Keluarga korban penculikan, penembakan mahasiswa, dan peristiwa Mei 1998, mengikuti sidang lanjutan di Pengadilan Tata Usaha Negara, Jakarta, Selasa (1/6). Mereka menggugat pengangkatan Letjen TNI Sjafrie Sjamsoeddin sebagai Wakil Menteri Pertahanan karena dinilai bertanggung jawab atas peristiwa-peristiwa tersebut. TEMPO/Seto Wardhana
TEMPO.CO, Jakarta - Teka-teki hilangnya 13 aktivis tampaknya belum akan terungkap dalam waktu dekat. Bekas Kepala Staf Komando Cadangan Strategis Angkatan Darat Mayor Jenderal Purnawirawan Kivlan Zein yang sebelumnya mengaku tahu hilangnya aktivis tersebut mengatakan tak mau memenuhi panggilan Komisi Nasional Hak Asasi Manusia. "Nanti dendam lama terbuka lagi. Lebih baik nanti saja," kata Kivlan saat dihubungi Senin, 12 Mei 2014.

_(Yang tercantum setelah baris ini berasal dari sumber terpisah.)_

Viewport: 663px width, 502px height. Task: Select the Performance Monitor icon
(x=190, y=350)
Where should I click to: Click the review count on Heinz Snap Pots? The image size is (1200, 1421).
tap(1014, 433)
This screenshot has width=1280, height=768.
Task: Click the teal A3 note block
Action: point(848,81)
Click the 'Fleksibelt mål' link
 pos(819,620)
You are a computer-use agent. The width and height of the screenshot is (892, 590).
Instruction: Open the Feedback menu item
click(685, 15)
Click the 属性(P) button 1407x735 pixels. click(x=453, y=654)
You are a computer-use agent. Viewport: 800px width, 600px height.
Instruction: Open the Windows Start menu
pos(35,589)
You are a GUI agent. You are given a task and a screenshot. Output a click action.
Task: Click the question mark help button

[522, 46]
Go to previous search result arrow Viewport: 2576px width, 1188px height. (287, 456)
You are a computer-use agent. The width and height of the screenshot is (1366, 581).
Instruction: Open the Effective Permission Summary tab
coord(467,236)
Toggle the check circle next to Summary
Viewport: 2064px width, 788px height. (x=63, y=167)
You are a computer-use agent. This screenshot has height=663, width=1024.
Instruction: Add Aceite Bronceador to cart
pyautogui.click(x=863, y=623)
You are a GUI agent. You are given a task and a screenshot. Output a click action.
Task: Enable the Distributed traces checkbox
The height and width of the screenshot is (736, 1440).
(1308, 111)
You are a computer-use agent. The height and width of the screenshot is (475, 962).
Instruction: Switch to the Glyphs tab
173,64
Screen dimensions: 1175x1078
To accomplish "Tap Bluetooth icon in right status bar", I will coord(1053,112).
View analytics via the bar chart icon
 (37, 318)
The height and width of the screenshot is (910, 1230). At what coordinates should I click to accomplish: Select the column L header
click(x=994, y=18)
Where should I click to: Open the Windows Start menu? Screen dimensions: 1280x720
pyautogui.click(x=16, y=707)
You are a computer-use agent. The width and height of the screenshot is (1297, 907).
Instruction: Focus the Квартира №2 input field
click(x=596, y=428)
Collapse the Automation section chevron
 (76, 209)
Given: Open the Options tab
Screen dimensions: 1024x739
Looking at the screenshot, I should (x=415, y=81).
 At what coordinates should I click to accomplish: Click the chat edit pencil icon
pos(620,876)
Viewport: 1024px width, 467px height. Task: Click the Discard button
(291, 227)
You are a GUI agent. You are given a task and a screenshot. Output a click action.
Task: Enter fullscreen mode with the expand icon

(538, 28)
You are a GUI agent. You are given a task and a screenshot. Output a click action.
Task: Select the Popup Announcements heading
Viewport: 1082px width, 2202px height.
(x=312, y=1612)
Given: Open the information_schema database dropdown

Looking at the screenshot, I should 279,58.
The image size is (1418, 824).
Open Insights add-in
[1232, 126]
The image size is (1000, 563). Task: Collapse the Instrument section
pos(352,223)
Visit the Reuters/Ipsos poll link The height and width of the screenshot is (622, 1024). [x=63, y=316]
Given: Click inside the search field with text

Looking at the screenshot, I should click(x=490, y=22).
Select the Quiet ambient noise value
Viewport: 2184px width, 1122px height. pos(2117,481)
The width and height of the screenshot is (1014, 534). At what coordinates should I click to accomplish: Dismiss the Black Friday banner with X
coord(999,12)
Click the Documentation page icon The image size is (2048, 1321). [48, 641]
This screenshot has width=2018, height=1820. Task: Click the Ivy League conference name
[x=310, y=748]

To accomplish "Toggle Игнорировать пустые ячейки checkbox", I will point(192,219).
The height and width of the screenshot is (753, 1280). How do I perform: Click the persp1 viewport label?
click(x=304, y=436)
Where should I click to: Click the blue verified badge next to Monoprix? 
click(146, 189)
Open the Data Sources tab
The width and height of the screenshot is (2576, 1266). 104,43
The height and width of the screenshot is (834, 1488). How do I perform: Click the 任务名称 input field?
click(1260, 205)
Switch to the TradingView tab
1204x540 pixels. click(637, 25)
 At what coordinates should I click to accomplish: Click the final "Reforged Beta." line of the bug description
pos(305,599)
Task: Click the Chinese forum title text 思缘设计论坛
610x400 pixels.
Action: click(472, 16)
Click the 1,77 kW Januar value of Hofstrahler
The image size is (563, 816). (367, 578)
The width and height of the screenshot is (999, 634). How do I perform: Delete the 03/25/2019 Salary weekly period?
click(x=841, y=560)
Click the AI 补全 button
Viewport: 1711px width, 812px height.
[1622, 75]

Kivlan menolak untuk memberikan keterangan tentang satu kasus dugaan pelanggaran hak asasi manusia saja. Sebab, kata dia, masih banyak kasus yang juga harus diungkap.
Karena itu, Kivlan meminta Komnas HAM untuk segera membentuk pengadilan HAM. Atau, kata dia, lebih luas lagi negara membentuk panel nasional untuk rekonsiliasi kebenaran. "Supaya terbuka jelas semuanya, bukan hanya satu kasus saja," ujar dia.
Kivlan menyatakan akan bersaksi panjang lebar dalam pengadilan atau panel nasional tentang kasus hilangnya 13 aktivis tersebut. Dia mengklaim masih ingat betul detil kronologis dan siapa dalangnya. "Tapi di pengadilan, bukan Komnas HAM."
Sebelumnya, Ketua Komnas HAM Hafidz Abbas mengatakan lembaganya membentuk tim khusus untuk memanggil Kivlan terkait dengan pernyataannya atas keberadaan 13 aktivis yang telah dinyatakan hilang 16 tahun lalu.
"Ini adalah satu babak baru dari proses penyelesaian kasus tersebut yang sebenarnya telah ditutup di tahun 2006," ujar Hafidz melalui pesan singkat kepada Tempo. Namun, Hafidz tak bisa memastikan seberapa cepat tim khusus ini akan bergerak menuntaskan kasus penculikan aktivis.